Using another matrix is O(mn) space. so not that good.
How about recording only row and col respectively, not pair(row,col)?.
We don’t need to record all pairs. we can focus on entrie row and column to zeros.
So we can use Set for row and col respectively.
i) Using Set (SC : O(m+n))
class Solution {
public void setZeroes(int[][] matrix) {
int m = matrix.length;
int n = matrix[0].length;
HashSet<Integer> rowZero = new HashSet<Integer>();
HashSet<Integer> colZero = new HashSet<Integer>();
for (int i = 0; i < m; i++) {
for (int j = 0; j < n; j++) {
if (matrix[i][j] == 0) {
rowZero.add(i);
colZero.add(j);
}
}
}
// respectively
for (int row : rowZero) {
for (int col = 0; col < n; col++) matrix[row][col] = 0;
}
for (int col : colZero) {
for (int row = 0; row < m; row++) matrix[row][col] = 0;
}
// integrily same as above
for (int i = 0; i < m; i++) {
for (int j = 0; j < n; j++) {
if (rowZero.contains(i) || colZero.contains(j)) {
matrix[i][j] = 0;
}
}
}
}
}
How we can solve it on constant space?
It is def impossible just using some valuables.

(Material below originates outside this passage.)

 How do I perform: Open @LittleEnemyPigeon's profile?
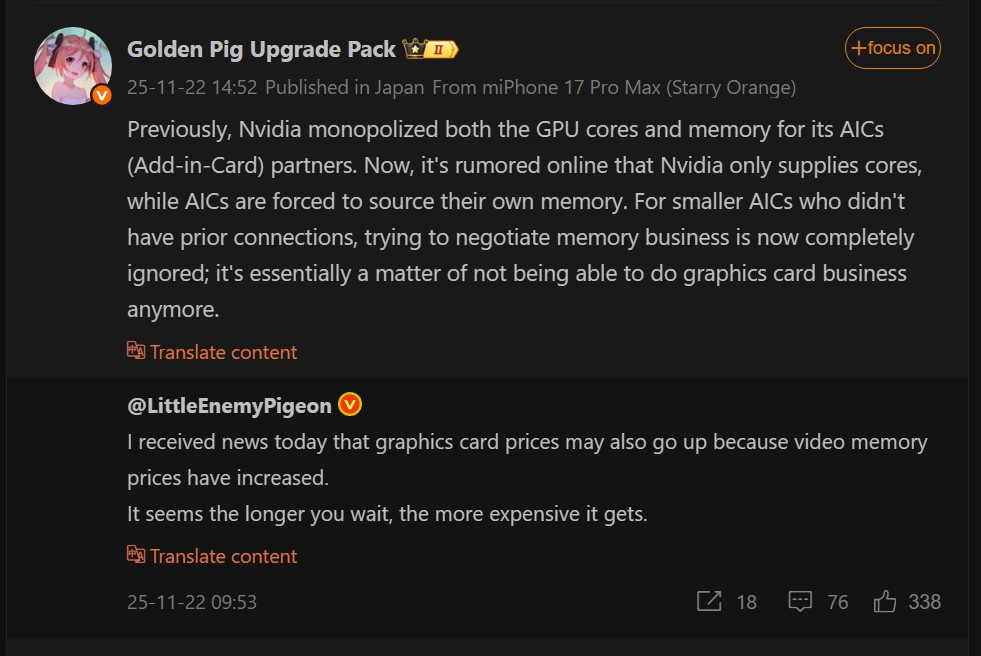tap(231, 404)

Then we must use array but constant space! How?!
Use just given matrix as a record!
ii) Using given matrix itself (SC : O(1))
We can use a first row and a first column as a record!

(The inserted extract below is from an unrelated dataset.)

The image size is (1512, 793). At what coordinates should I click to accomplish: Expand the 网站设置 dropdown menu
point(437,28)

But matrix[0][0] cannot represent row and col respectively!
So we have to use 2 valuables to keep track of first row and first column. (firstRow, firstCol).
After recording, the matrix is like below.
0 0 0 0 1 2 5
0
0
7
8
When using this record, if for loop start index 0, it will ruin our record!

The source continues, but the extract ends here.